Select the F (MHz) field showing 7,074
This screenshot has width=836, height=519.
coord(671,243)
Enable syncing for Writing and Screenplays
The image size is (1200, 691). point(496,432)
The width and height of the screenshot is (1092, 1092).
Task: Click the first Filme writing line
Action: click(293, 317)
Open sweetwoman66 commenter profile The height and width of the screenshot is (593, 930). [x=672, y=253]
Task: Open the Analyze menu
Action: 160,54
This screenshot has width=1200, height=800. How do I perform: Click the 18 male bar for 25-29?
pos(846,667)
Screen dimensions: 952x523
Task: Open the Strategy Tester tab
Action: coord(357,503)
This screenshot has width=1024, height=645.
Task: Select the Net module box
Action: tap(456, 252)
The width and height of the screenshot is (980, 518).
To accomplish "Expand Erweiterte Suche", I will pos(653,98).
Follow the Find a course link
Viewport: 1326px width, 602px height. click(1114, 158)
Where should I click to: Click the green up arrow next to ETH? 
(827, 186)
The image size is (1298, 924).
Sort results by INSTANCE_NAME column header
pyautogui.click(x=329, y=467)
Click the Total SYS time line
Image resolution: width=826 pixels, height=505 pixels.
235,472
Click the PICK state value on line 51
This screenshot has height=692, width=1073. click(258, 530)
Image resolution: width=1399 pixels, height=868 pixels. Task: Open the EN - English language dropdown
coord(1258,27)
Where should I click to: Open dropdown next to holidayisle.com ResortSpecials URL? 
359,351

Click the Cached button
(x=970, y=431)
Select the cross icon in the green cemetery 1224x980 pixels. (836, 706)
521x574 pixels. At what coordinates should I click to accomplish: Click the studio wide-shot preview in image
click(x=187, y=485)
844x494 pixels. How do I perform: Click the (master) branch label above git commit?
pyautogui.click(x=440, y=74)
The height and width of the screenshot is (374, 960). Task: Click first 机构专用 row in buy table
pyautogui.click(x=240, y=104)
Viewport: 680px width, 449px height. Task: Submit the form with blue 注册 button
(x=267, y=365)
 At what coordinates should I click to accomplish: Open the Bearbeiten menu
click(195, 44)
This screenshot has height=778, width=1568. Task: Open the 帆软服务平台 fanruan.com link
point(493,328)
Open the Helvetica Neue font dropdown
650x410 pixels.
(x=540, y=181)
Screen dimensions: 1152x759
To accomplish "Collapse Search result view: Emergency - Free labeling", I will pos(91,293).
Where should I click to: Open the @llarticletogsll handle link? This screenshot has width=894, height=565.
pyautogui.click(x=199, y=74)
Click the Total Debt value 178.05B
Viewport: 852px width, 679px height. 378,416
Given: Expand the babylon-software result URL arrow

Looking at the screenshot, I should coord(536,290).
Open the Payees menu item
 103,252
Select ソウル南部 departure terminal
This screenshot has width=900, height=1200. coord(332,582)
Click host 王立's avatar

:::

> [TASK TO CARRY OUT]
Duplicate the data above from the line containing "Select the cross" up to and including the line containing "I will pos(91,293).".

> [CORRECT OUTPUT]
Select the cross icon in the green cemetery 1224x980 pixels. (836, 706)
521x574 pixels. At what coordinates should I click to accomplish: Click the studio wide-shot preview in image
click(x=187, y=485)
844x494 pixels. How do I perform: Click the (master) branch label above git commit?
pyautogui.click(x=440, y=74)
The height and width of the screenshot is (374, 960). Task: Click first 机构专用 row in buy table
pyautogui.click(x=240, y=104)
Viewport: 680px width, 449px height. Task: Submit the form with blue 注册 button
(x=267, y=365)
 At what coordinates should I click to accomplish: Open the Bearbeiten menu
click(195, 44)
This screenshot has height=778, width=1568. Task: Open the 帆软服务平台 fanruan.com link
point(493,328)
Open the Helvetica Neue font dropdown
650x410 pixels.
(x=540, y=181)
Screen dimensions: 1152x759
To accomplish "Collapse Search result view: Emergency - Free labeling", I will pos(91,293).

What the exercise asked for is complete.